■ GOAL OF THE EXERCISE: The output is to match the entries below character for character.
*** MATERIALS PROVIDED ***
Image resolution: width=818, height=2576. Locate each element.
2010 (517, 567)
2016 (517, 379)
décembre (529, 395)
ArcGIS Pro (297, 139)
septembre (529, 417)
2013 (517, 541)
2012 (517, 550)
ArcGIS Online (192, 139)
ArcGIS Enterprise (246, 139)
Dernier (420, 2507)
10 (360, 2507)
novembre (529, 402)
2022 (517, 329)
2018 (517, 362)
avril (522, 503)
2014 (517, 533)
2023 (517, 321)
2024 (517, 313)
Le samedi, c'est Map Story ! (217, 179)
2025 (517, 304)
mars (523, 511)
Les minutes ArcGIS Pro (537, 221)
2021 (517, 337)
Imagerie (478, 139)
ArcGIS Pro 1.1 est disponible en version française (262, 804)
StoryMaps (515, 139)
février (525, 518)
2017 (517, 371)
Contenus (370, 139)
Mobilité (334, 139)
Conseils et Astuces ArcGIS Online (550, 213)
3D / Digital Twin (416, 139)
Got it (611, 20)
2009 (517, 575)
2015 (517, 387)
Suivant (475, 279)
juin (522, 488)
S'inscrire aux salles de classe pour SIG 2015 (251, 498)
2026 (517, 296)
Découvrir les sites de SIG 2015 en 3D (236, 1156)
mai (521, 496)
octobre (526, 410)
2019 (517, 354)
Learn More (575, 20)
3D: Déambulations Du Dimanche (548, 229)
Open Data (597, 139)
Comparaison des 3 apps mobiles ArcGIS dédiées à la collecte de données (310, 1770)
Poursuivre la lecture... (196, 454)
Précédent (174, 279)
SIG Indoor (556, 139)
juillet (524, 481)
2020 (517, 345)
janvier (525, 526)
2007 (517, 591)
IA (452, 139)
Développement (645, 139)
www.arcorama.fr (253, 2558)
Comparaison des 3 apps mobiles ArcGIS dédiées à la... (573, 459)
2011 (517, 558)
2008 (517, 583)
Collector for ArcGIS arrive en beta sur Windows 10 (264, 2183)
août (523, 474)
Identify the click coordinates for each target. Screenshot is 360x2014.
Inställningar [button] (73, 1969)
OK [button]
***
■ OUTPUT:
Image resolution: width=818, height=2576. Locate each element.
2010 (517, 567)
2016 (517, 379)
décembre (529, 395)
ArcGIS Pro (297, 139)
septembre (529, 417)
2013 (517, 541)
2012 (517, 550)
ArcGIS Online (192, 139)
ArcGIS Enterprise (246, 139)
Dernier (420, 2507)
10 (360, 2507)
novembre (529, 402)
2022 (517, 329)
2018 (517, 362)
avril (522, 503)
2014 (517, 533)
2023 (517, 321)
2024 (517, 313)
Le samedi, c'est Map Story ! (217, 179)
2025 (517, 304)
mars (523, 511)
Les minutes ArcGIS Pro (537, 221)
2021 (517, 337)
Imagerie (478, 139)
ArcGIS Pro 1.1 est disponible en version française (262, 804)
StoryMaps (515, 139)
février (525, 518)
2017 (517, 371)
Contenus (370, 139)
Mobilité (334, 139)
Conseils et Astuces ArcGIS Online (550, 213)
3D / Digital Twin (416, 139)
Got it (611, 20)
2009 (517, 575)
2015 (517, 387)
Suivant (475, 279)
juin (522, 488)
S'inscrire aux salles de classe pour SIG 2015 (251, 498)
2026 (517, 296)
Découvrir les sites de SIG 2015 en 3D (236, 1156)
mai (521, 496)
octobre (526, 410)
2019 (517, 354)
Learn More (575, 20)
3D: Déambulations Du Dimanche (548, 229)
Open Data (597, 139)
Comparaison des 3 apps mobiles ArcGIS dédiées à la collecte de données (310, 1770)
Poursuivre la lecture... (196, 454)
Précédent (174, 279)
SIG Indoor (556, 139)
juillet (524, 481)
2020 (517, 345)
janvier (525, 526)
2007 (517, 591)
IA (452, 139)
Développement (645, 139)
www.arcorama.fr (253, 2558)
Comparaison des 3 apps mobiles ArcGIS dédiées à la... (573, 459)
2011 (517, 558)
2008 (517, 583)
Collector for ArcGIS arrive en beta sur Windows 10 (264, 2183)
août (523, 474)
Identify the click coordinates for each target. Screenshot is 360x2014.
Inställningar [button] (73, 1969)
OK [button]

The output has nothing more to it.